Les Classiques

Paris-Roubaix 1922 : Premier triplé belge de l’histoire sur l’enfer du Nord, l’heure de gloire d’Albert Dejonghe

Albert Dejonghe passe la ligne en solitaire –

© Miroir des sports, 20 avril 1922

Paris-Roubaix est une course de légende, forgée sur les exploits de ses vainqueurs, sur les larmes de ses héros, qui combattent une météo parfois dantesque ainsi que des routes piégeuses pour se disputer la victoire à Roubaix. Chaque édition de la course mérite la mention pour l’aspect atypique de cette épreuve, où les hommes repoussent sans cesse leurs limites pour triompher ou parfois simplement rallier l’arrivée.

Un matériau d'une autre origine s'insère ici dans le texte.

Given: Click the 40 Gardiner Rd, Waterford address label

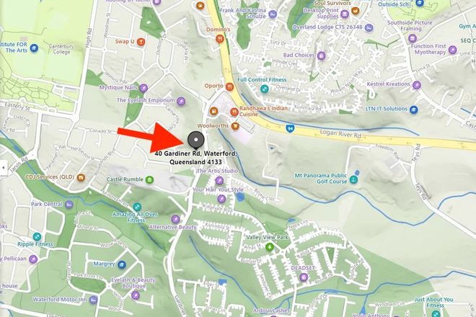Looking at the screenshot, I should coord(195,158).
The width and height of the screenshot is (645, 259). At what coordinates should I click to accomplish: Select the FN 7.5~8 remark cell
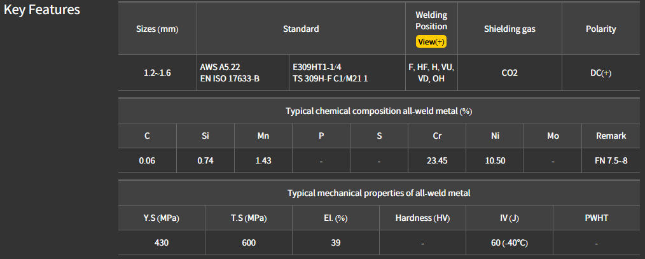click(x=611, y=160)
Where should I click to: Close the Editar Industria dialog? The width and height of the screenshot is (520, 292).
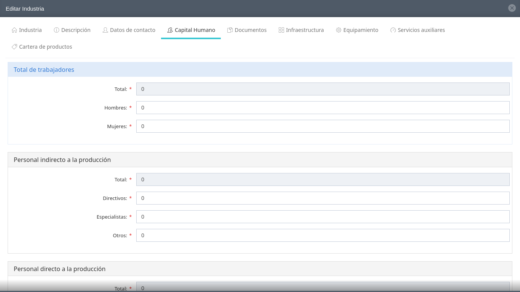point(512,8)
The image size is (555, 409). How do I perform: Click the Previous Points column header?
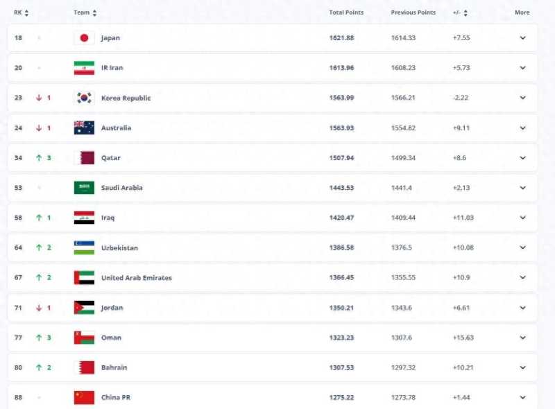pyautogui.click(x=413, y=12)
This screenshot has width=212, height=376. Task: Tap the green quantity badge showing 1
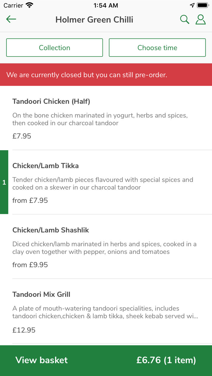(4, 182)
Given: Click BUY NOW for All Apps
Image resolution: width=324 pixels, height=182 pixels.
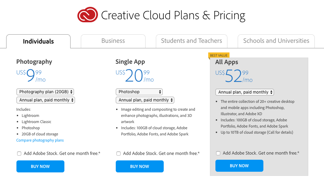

Il y a 100 ans, la 23e édition de l’Enfer du Nord rentre dans l’histoire, au-delà de la difficulté même de l’épreuve. Pour la première fois, aucun Français ne se place sur le podium. Les coureurs qui trustent les 3 premières appartiennent même au même pays : la Belgique !

Une affiche 5 étoiles

16 avril 1922. Paris-Roubaix bat déjà un record avant même le premier mètre de course. Les organisateurs du journal L’Auto se congratulent car 182 coureurs ont émis le souhait de participer à Paris-Roubaix. Un record pour cette épreuve qui fait de plus en plus partie des affiches de l’année, où peuvent s’affronter les trois grands pays du cyclisme : la France, l’Italie et la Belgique.

Il faut dire que du côté français, la course a le vent en poupe, boostée par un kilométrage un peu en dessous des normes de l’époque et le doublé franco-français des frères Pélissier en 1921. D’un point de vue sociologique, le souvenir de la grande guerre s’estompe peu à peu, les infrastructures sont remises en état. Le sport reprend pleinement ses droits et les organisateurs font tout pour proposer un parcours le plus correct possible pour la pratique du cyclisme professionnel.

Par exemple, pour cette édition, une grande partie de l’itinéraire est de meilleure facture que l’édition précédente. L’organisation évalue les dangers et cherche des solutions aux descentes trop dangereuses et adapte le parcours. Non sans laisser évidemment la part belle aux pavés après le passage d’Arras. Mais la volonté est d’éviter les chutes et les abandons avant le chef-lieu du Pas-de-Calais.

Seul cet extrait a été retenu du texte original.